The next ‘Storm of the Century' could be even stronger, new study shows
Nor'easters, which typically form between September and April, are fueled by the temperature contrast between cold Arctic air from the north and warmer, moist air from the Atlantic Ocean.
They are a huge threat to densely populated cities along the East Coast. The past decades have been peppered with nor'easters so devastating, some are now known by nicknames which sound like disaster movie titles.
The 'Storm of the Century' in March 1993 was one of the deadliest and costliest ever recorded. It packed more than 100 mph winds, dumped almost 60 inches of snow in some places and killed more than 200 people.
'Snowmageddon' in 2010 unleashed more than 20 inches of snow on parts of Pennsylvania, Maryland, Virginia and West Virginia, killing 41 people and leaving hundreds of thousands without power.

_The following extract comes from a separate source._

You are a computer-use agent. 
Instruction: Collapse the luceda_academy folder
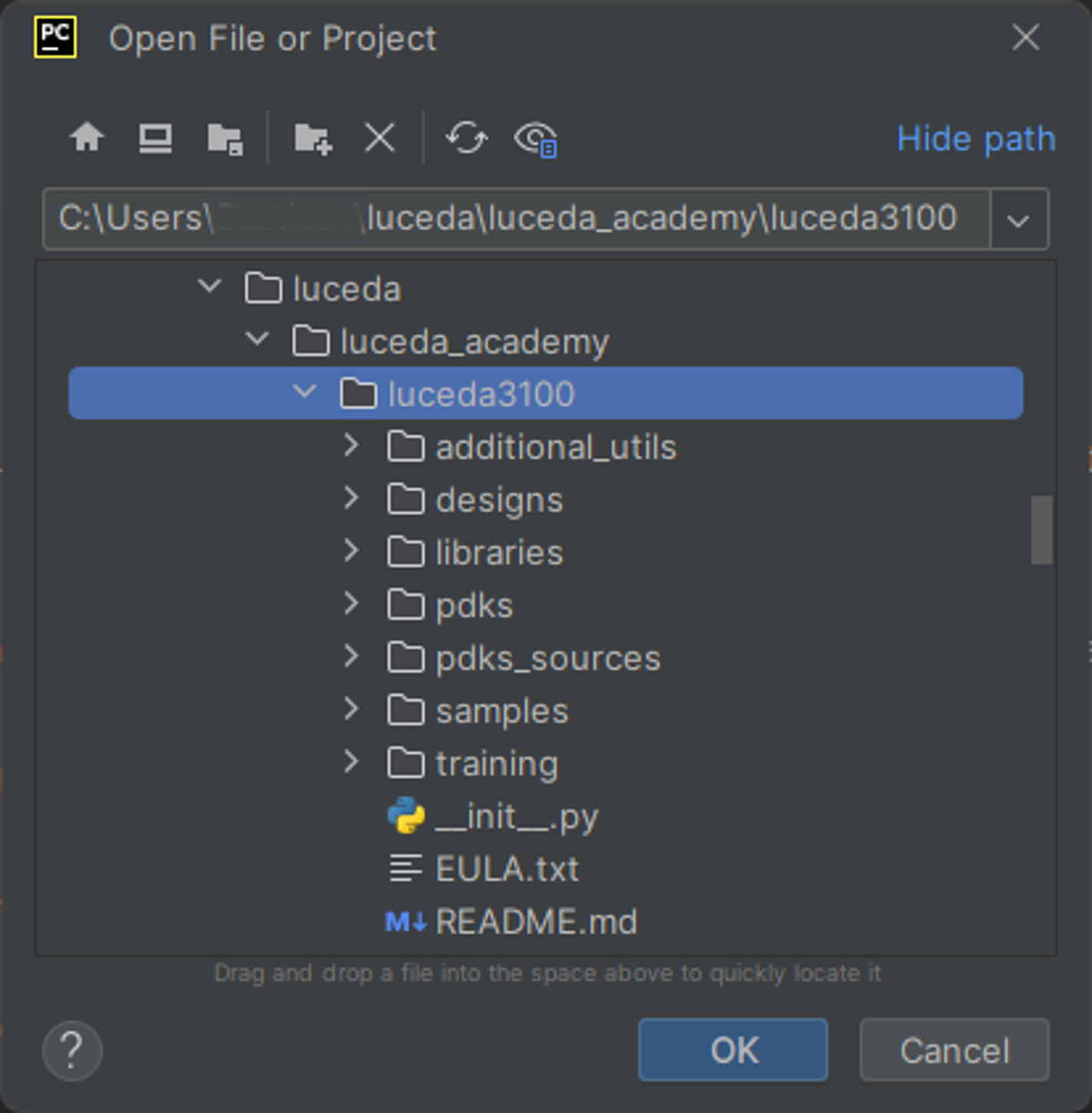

Michael Mann, a climate scientist at the University of Pennsylvania and an author of the study, was trapped in a Philadelphia hotel room for three days during Snowmageddon. It was this experience that first sparked his curiosity about how these storms might be affected by global warming.
Fifteen years later he believes he has some answers.
There is a general consensus there will be fewer nor'easters in a warmer world, because the Arctic is heating up faster than the rest of the Northern Hemisphere meaning there is less of a temperature contrast to fuel the storms.
But what has been unclear is what will happen to the intensity of these storms, which have tended to be understudied, Mann said.
To answer this question, the scientists used historical data and a cyclone tracking algorithm to analyze nor'easters between 1940 and 2025, pulling together a digital atlas of these storms.
They analyzed 900 in total and found the maximum windspeed of the most intense nor'easters increased by around 6% since 1940, according to the study published Monday in the Proceedings of the National Academy of Sciences.
This may sound small but it vastly increases the damage a storm can wreak. A 6% boost in wind speed equates to a 20% increase in the storm's destructive potential, Mann said. 'That's substantial.'
The rates of rain and snow dumped by these storms have also increased by about 10%, according to the analysis.
The reason nor'easters are intensifying is 'basic physics,' Mann said. Warmer oceans and air mean more evaporation and more moisture in the atmosphere, which gets wrung out in the form of more intense rain or snow.
The level of damage these storms can inflict make it vital to better understand how they'll change in a hotter world, Mann added.
The 'Ash Wednesday' storm in 1962, for example, caused huge devastation along the East Coast, inflicting a total economic loss equivalent to tens of billions of dollars in today's money. It did 'as much damage as a major landfalling hurricane,' he said.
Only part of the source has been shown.